Required work:
Transcribe the piece on Alyssa Milano's political comments word for word, starting with "Her insult to" and going on through "understand her point.".

Selected passage:
Publicly, Alyssa Milano has really changed. For a while, she was making political comments online with a noted respect for those who disagreed. I was impressed.
The actress seems to have taken to very strongly commenting on any and every political issue to hit the American stage.
And that’s fine — she should do as she wishes and say what she believes. However, somewhere in the midst of her surrender to a political calling, she appears to have thrown away all pretense of politeness.
Evidently, Alyssa again heard the call.
Her insult to the Academy Award-winning actor is definitely an eyebrow-raiser:
“Now I understand why Republicans like to discredit actors and our political views. Stay in your lane, Jon! Has been! F-lister trying to stay relevant! Nobody cares what an out of touch actor thinks!”
Now I understand why Republicans like to discredit actors and our political views.
“Stay in your lane, Jon!”
“F-lister trying to stay relevant!”
“Nobody cares what an out of touch actor thinks!” https://t.co/LcIGgBO9az
— Alyssa Milano (@Alyssa_Milano) May 25, 2019
I’m perplexed by her words, although I believe I understand her point.
The Daily Wire had something interesting to say:
Since Milano was so eager to disparage Voight as a “Has been!” and “F-lister,” let’s take a quick look at how their careers compare. First, let’s examine Milano’s esteemed history. She’s a three-time winner of a Blimp Award, which is won from a vote for the Kid’s Choice Awards from Nickelodeon; she has been nominated for a Teen Choice Award, and she has garnered one nomination from the People’s Choice Awards. Most of the awards were for her role in Who’s The Boss. Oh, and she got another Blimp nomination for Charmed.

Supplied entries:
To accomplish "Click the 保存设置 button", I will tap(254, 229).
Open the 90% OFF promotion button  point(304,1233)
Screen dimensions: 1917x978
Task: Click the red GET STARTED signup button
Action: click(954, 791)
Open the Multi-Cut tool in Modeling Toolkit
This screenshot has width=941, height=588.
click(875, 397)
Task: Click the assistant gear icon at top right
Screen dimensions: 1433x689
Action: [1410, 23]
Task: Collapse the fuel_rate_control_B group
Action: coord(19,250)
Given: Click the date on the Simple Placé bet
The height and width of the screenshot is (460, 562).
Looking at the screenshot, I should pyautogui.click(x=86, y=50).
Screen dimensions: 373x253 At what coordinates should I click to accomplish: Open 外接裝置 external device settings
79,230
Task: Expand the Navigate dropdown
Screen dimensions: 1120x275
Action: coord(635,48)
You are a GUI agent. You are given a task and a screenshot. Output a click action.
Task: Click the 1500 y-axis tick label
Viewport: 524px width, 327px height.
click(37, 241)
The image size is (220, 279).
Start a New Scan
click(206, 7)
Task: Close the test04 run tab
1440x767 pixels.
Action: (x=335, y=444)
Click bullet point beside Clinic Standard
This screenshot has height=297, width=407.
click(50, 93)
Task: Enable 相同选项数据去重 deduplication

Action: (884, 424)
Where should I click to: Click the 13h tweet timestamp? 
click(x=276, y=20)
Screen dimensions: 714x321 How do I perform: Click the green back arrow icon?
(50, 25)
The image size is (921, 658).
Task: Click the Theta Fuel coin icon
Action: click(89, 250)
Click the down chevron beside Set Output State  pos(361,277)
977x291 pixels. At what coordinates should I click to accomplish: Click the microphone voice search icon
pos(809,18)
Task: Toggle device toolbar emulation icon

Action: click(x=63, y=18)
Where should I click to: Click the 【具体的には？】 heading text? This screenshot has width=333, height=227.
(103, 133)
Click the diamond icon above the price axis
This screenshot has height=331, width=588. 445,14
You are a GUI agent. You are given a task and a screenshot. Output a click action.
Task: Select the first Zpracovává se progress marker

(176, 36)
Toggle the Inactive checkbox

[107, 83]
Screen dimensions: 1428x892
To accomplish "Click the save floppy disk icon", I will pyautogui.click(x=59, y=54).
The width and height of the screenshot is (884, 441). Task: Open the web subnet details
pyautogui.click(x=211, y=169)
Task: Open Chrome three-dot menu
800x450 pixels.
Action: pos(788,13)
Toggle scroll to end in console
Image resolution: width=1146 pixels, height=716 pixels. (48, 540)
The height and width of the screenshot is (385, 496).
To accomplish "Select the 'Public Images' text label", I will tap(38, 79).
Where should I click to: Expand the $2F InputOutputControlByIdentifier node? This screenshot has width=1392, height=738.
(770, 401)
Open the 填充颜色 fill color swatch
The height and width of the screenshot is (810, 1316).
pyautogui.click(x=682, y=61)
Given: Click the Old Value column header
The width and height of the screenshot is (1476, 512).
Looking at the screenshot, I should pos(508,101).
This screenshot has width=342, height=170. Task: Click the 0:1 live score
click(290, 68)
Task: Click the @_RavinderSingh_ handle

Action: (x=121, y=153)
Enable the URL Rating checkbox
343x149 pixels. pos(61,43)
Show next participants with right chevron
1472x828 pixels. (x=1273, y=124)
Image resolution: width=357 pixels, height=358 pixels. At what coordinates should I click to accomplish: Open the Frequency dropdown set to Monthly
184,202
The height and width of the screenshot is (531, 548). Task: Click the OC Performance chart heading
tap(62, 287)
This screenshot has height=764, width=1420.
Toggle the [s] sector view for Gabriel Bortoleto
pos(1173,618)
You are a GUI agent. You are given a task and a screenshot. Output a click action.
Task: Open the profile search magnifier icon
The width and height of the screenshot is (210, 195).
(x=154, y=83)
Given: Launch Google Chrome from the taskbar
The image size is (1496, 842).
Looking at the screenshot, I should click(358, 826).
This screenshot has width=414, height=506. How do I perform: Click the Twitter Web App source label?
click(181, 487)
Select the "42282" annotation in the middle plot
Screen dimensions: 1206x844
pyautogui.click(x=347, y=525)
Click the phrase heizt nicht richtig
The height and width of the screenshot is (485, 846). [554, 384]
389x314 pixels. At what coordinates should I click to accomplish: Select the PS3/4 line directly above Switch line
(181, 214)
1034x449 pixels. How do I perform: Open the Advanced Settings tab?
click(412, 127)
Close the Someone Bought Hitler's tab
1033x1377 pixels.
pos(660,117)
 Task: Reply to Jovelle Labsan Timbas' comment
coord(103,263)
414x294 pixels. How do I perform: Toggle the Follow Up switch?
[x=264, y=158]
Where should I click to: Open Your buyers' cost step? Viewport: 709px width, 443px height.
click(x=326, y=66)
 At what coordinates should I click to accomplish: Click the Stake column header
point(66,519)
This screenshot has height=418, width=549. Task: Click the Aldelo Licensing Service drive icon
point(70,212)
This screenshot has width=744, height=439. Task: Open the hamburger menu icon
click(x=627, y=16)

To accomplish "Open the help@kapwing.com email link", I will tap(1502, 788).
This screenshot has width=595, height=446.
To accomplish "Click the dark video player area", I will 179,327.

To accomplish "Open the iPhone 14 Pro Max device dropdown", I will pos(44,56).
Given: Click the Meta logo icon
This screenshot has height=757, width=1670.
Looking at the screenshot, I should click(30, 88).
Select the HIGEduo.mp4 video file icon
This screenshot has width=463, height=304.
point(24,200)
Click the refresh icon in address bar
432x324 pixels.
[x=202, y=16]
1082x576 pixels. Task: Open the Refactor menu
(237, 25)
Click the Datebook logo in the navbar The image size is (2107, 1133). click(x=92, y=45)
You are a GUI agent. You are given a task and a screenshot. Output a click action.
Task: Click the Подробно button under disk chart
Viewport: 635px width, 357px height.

Expected output:
Her insult to the Academy Award-winning actor is definitely an eyebrow-raiser:
“Now I understand why Republicans like to discredit actors and our political views. Stay in your lane, Jon! Has been! F-lister trying to stay relevant! Nobody cares what an out of touch actor thinks!”
Now I understand why Republicans like to discredit actors and our political views.
“Stay in your lane, Jon!”
“F-lister trying to stay relevant!”
“Nobody cares what an out of touch actor thinks!” https://t.co/LcIGgBO9az
— Alyssa Milano (@Alyssa_Milano) May 25, 2019
I’m perplexed by her words, although I believe I understand her point.